Your assignment. If a line in the following entries contains the string "screenshot", it counts toward the total; report only that total.

Source records.
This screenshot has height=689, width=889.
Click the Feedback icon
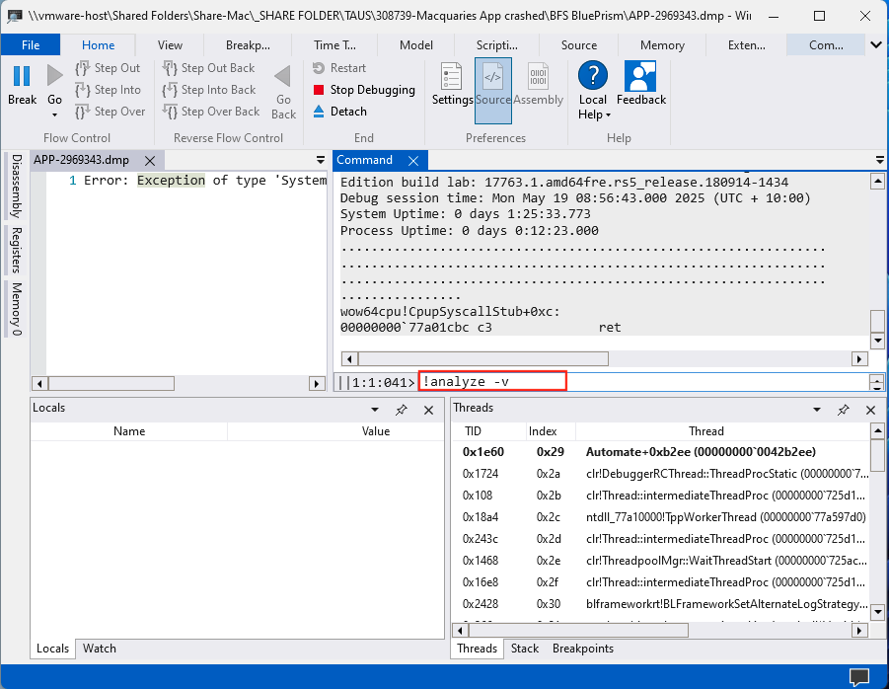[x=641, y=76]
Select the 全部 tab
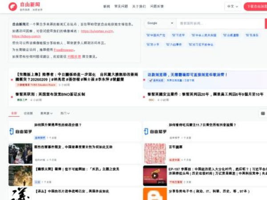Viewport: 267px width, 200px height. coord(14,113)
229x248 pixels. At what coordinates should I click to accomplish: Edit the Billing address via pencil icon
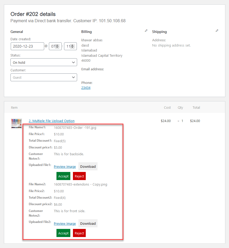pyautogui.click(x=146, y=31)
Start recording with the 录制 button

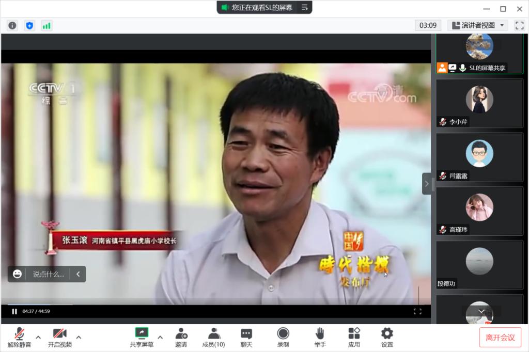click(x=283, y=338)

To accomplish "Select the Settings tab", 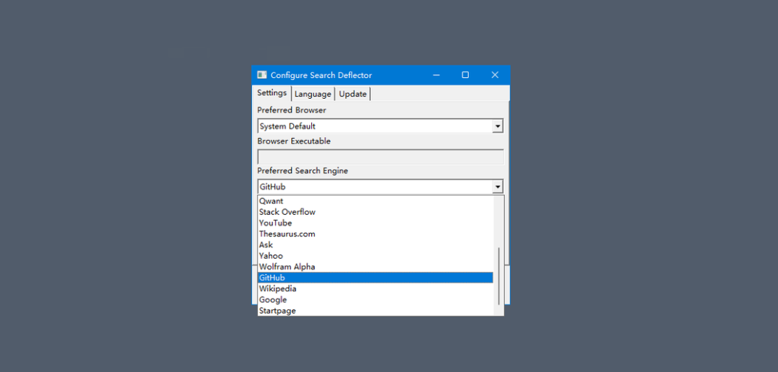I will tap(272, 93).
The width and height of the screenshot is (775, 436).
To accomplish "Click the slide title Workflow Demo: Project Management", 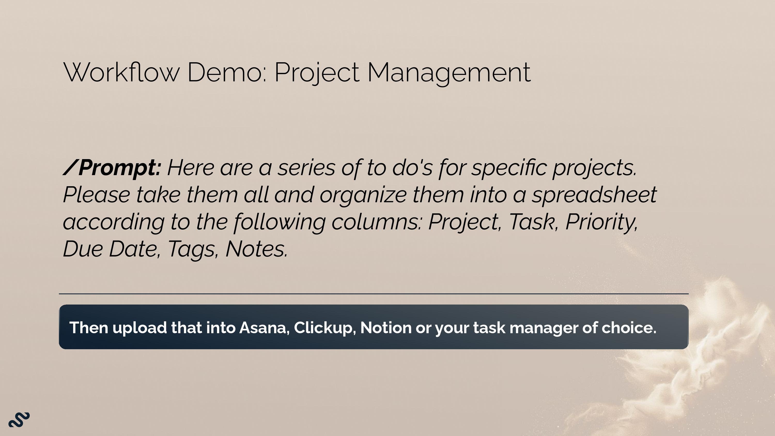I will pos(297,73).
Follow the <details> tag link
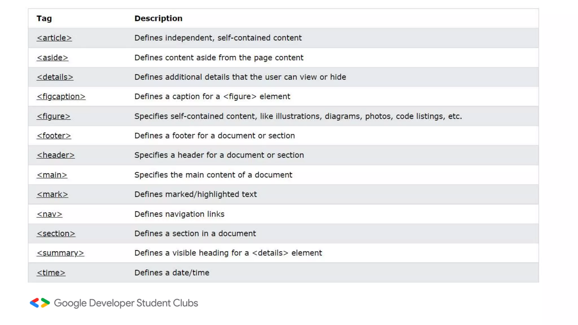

Reply to the task. 2